START Records provided

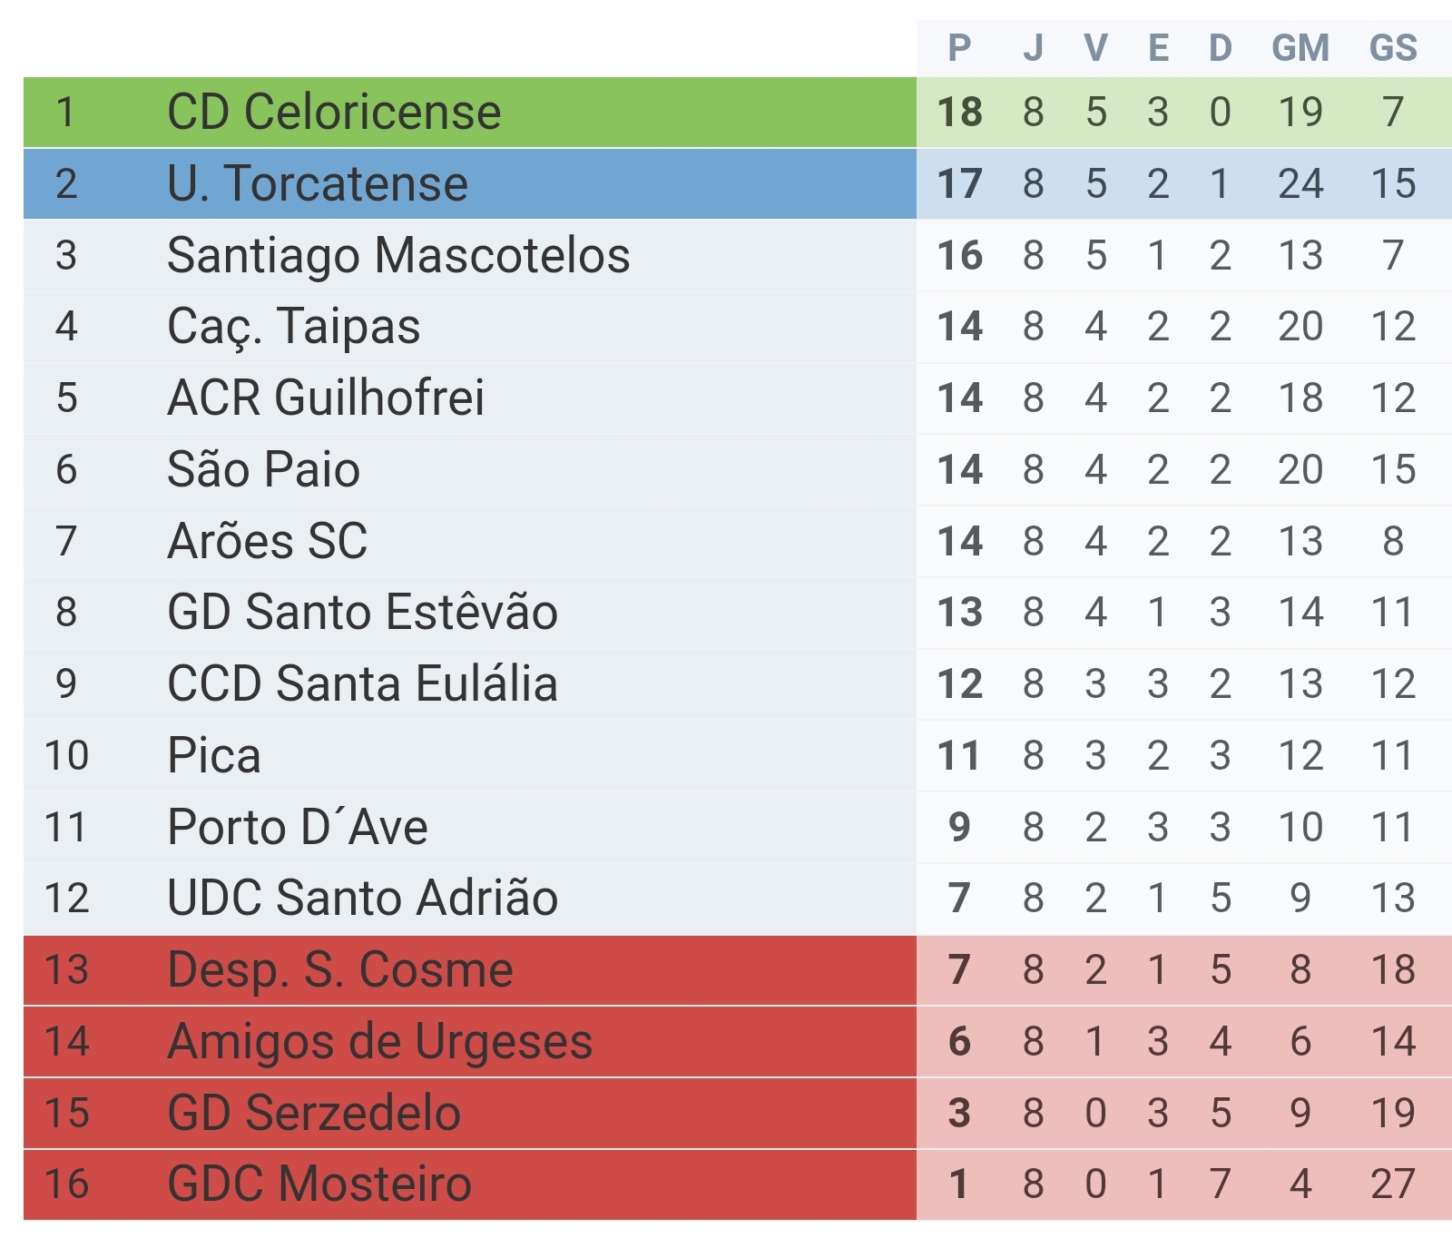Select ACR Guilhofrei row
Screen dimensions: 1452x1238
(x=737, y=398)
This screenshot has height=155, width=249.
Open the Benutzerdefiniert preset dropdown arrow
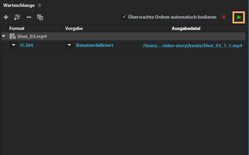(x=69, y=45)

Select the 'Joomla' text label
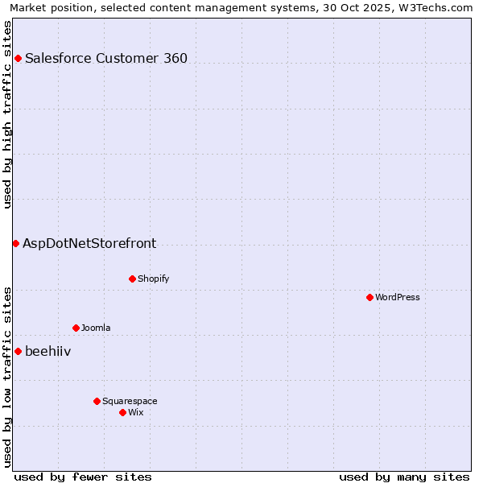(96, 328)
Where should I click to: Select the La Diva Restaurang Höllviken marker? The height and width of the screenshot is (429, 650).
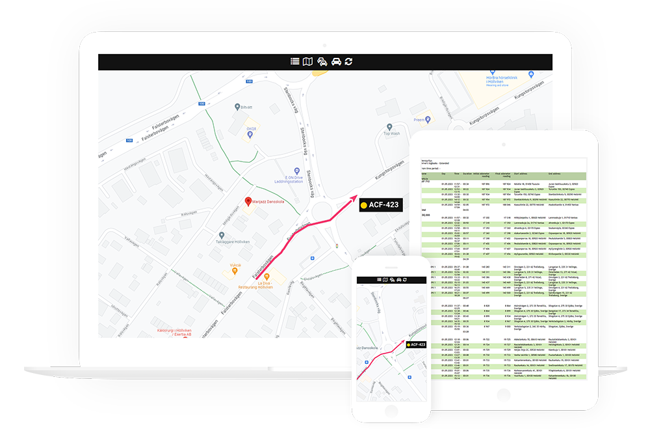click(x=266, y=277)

END Records provided
START Records provided

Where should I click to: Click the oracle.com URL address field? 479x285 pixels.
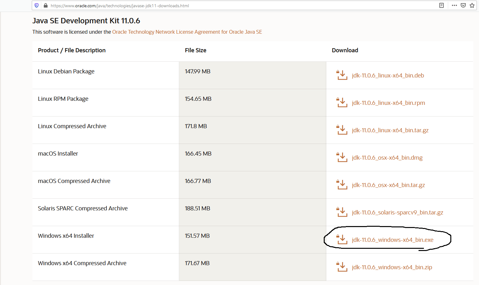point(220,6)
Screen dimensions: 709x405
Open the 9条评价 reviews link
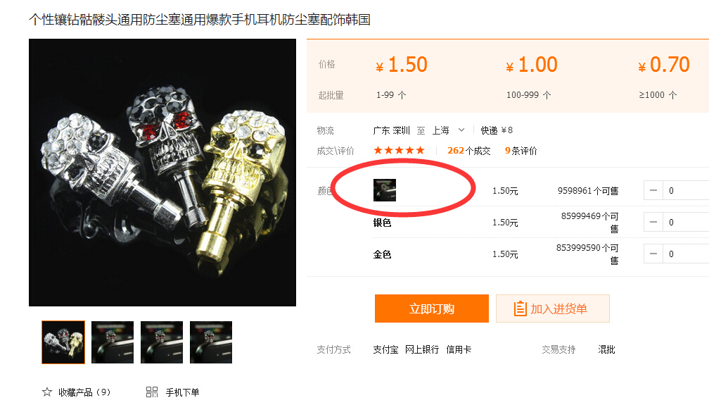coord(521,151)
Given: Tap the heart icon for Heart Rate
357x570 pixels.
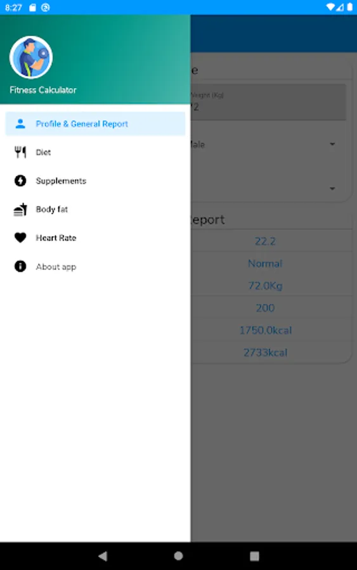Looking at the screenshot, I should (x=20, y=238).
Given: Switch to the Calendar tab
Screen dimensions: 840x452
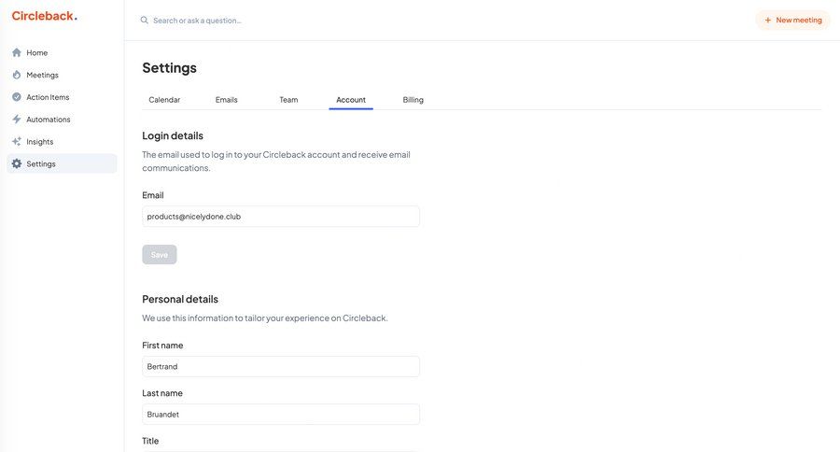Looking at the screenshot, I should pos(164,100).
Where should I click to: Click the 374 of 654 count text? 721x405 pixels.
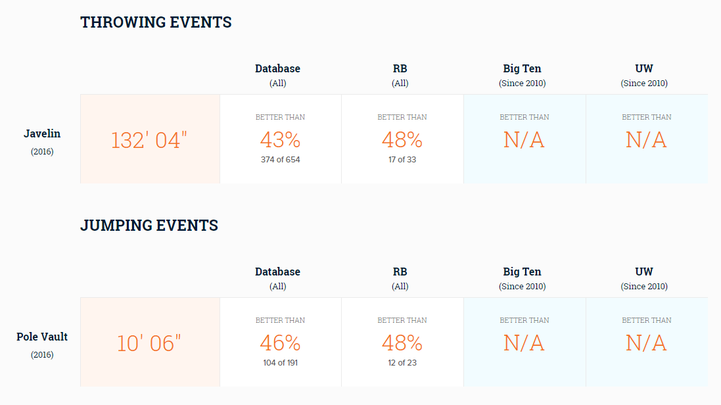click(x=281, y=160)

END Records provided

### Directions
The answer must be a single number: the count of lines in the entries that include "Given".

### Solution to the problem
2